His fat ass coughed because he held it in like a newbie(or a faggot only taking 1 hit and trying to maximize that hit) <- this is why he coughed. The end.


----------



## Timon912 (Dec 18, 2020)

Section 230 said:


> "I literally have a DVD on my neighborhood, a documentary all about the meth heads here. That's how much meth smoking I've seen" So have the police, and they literally have no idea what is what when it comes from drugs.  "Is that meth?" (its marijuana) If you haven't done it, don't talk about it. Makes you look like a faggot.


I sold that and weed for over a decade.  Of course I've done both.  Smoking meth is literally like inhaling fog.  It's the best analogy I can come up with.  Luckily for me, I'm not that prone to addiction so I'm fine.  But, I saw it take many people down--death, jail, homelessness, mental ward, etc.  It's not what they were smoking.  Period.  I don't know why people are arguing about this.  It's the MOST OBVIOUS fraud/hit-piece in history made to fuck with Ralph.  The ONLY explanation I would consider would be that some were smoking meth quietly and the others were smoking weed and coughing and saying it tastes good.  OK, that could have happened.  There is 0% chance that anybody smoking a roasted bowl of meth--which tastes like smoking a car tire with battery acid on it--would say it tastes good.  They also would not cough.  If you want to make the case of a dual session with people doing both, fine, been there, seen that.  But ya, if it was a unified session then it was weed.  The end.


----------



## Section 230 (Dec 18, 2020)

Timon912 said:


> I sold that and weed for over a decade.  Of course I've done both.  Smoking meth is literally like inhaling fog.  It's the best analogy I can come up with.  Luckily for me, I'm not that prone to addiction so I'm fine.  But, I saw it take many people down--death, jail, homelessness, mental ward, etc.  It's not what they were smoking.  Period.  I don't know why people are arguing about this.  It's the MOST OBVIOUS fraud/hit-piece in history made to fuck with Ralph.  The ONLY explanation I would consider would be that some were smoking meth quietly and the others were smoking weed and coughing and saying it tastes good.  OK, that could have happened.  There is 0% chance that anybody smoking a roasted bowl of meth--which tastes like smoking a car tire with battery acid on it--would say it tastes good.  They also would not cough.  If you want to make the case of a dual session with people doing both, fine, been there, seen that.  But ya, if it was a unified session then it was weed.  The end.
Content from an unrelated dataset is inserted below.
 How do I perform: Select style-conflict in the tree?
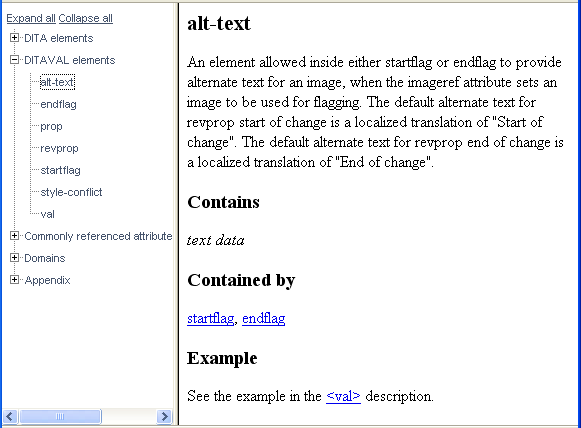[71, 192]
You're a fucking idiot know-it-all. You don't know shit. Glad you think you know everything, but you are wrong. Faggot was smoking 1 hit of meth and held it in as long as he could as if he was a heroin addict with 1 hit left on his quarter sack, with zero chance to get more. I am glad you think you know everything, and you are clearly a drug addict, but on this point you are wrong. I won't respond anymore because I can tell you want to win or something. I WIN OMG I WIN. THE COPS CAME AND NOW THEY ARE FANS OF THE SHOW


----------



## AnOminous (Dec 18, 2020)

BSV said:


> Is it really that much addictive then regular amphetamine or coke?


"Amphetamine" is basically a synonym for meth, or dextromethamphetamine or, even more specifically, dextromethamphetamine hydrochloride, like many other drugs, the free base of dex.  "Amphetamine" can also refer to levoamphetamine, but this is not a recreational drug and you don't want that if you're looking for a buzz.


Timon912 said:


> But ya, if it was a unified session then it was weed.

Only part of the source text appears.